You Need an "Every Damn Day List"
- Ava Hoffman

- Mar 25
- 3 min read
My mama started it by sending me a blog article on Pinterest. She said, “have you heard of this?!”
I had not.
But after a quick perusal of Sarah Von Bargen’s article on yesandyes.org, I was sold.
I needed an Every Damn Day List.
See, I was three weeks into feeling “off.” I couldn’t figure out what was going on in my body, and I couldn’t “metal toughness” myself out of it. I knew that whatever my body was experiencing would end one day.
But I still didn’t love what my days looked like.
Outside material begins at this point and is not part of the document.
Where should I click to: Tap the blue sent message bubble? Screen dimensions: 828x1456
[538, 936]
And no matter what goals I made, alarms I set, or accountability measures I put in place, I just couldn’t function like I wanted to – like I was expecting myself to. Which is why the four questions Von Bargen asked in “Why You Need An ‘Every Damn Day’ List + How To Create One” stopped me cold.
All four questions start with, “what’s the smallest possible action…”
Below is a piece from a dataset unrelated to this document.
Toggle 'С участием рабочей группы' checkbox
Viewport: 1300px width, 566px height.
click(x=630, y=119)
As I read through her examples, I mentally catalogued what I was expecting myself to do, comparing it to her ideas.
My catalogue was not only too long, but it was too much.
It was too much for my struggling body. It was unrealistic for my foggy brain. My everyday list was written with the normal “should” for a healthy adult in mind. And it was killing me. The shame and guilt and pressure – the failure – I felt when yet another day went by and I hadn’t carried laundry, cooked supper, deep cleaned baseboards, worked five hours, spent two hours studying, and exercised my body was excruciating.
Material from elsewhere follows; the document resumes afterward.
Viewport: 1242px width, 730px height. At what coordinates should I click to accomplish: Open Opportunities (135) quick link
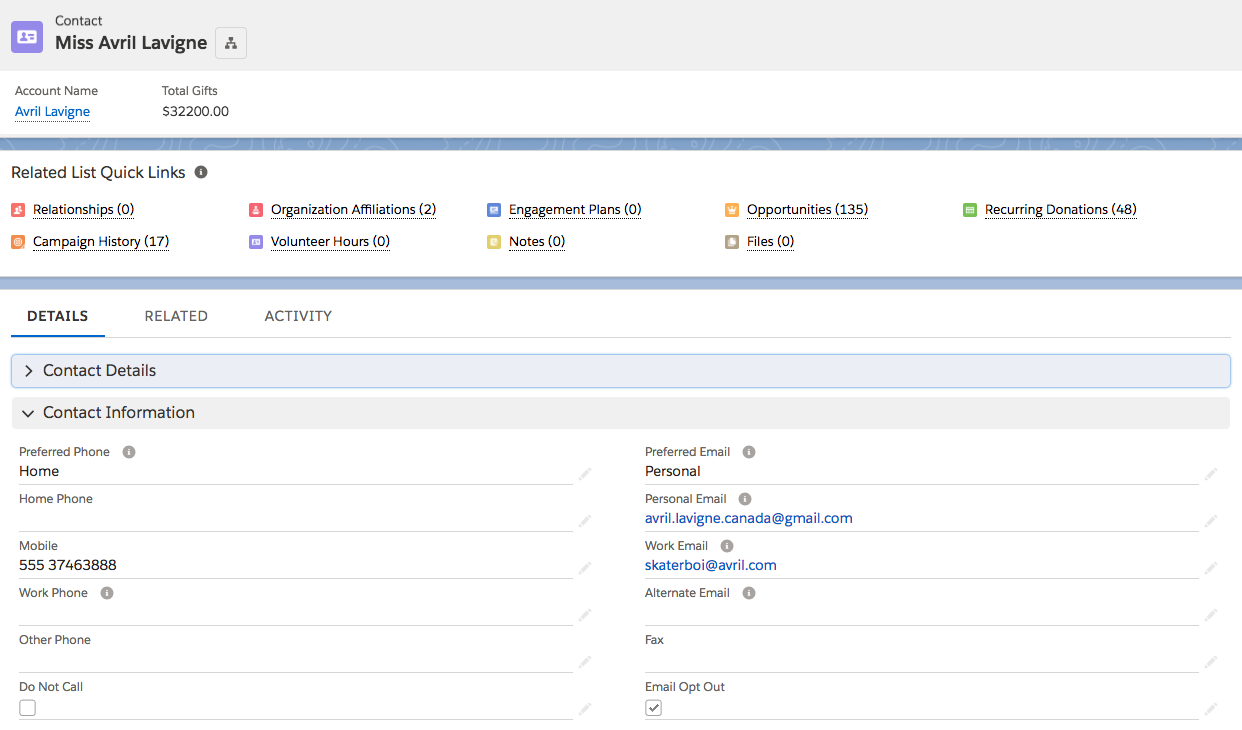pos(807,210)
Von Bargen’s Every Damn Day List counteracts that.
Smallest possible action.
I won’t lie to you – it took me an hour and three attempts at a list to get one with small actions on it. If you’re also a high-achieving chronically ill person, you know exactly what I’m talking about!

I’ve been using my Every Damn Day List for a little over three months now, and none of them have been normal or baseline for me! If there was ever a perfect time to try this out, it was Quarter 1 (January – March) 2025.
A flare of one of my conditions, recovering from the events of my fall 2024, and diving headfirst into lay ministry at my church left my routines in the dust and my functionality pretty much non-existent. Let me put it another way – for most of January, getting dressed wasn’t physically an option; I couldn’t shower without help and supervision; and I wasn’t allowed to climb stairs more than once a day.
And while I can do most of this now, at the end of March, mornings are still unpredictable and my daily capacity fluctuates greatly. If it wasn’t for my Every Damn Day List, these months would have felt like a waste.
But they weren’t.
Because I have five things I can do regularly that make my space feel nicer, my body healthier, my mind more stable, and me on top of my life.

It’s not about perfection. It’s not even about completion!
It’s about doing just one little thing that makes a positive impact on even your very worst day. Because that one little thing matters.
Your small things are going to be different than mine. Your small things might be bigger than mine! Maybe they are even smaller. But if they matter to you, if they change your day positively, then they belong on your very own “Every Damn Day” List.
Read this article.
Take my experience to heart.
Stop holding yourself to an unrealistic expectation.
Give yourself permission to stay in your jammies, call making the grocery list “work,” and consider napping productive.
Cheering you on as you create your own list - blessings on the smallest of things you do!





This is so good and so many need to hear it. Thank you for sharing.
LOVE THIS! Thanks for sharing!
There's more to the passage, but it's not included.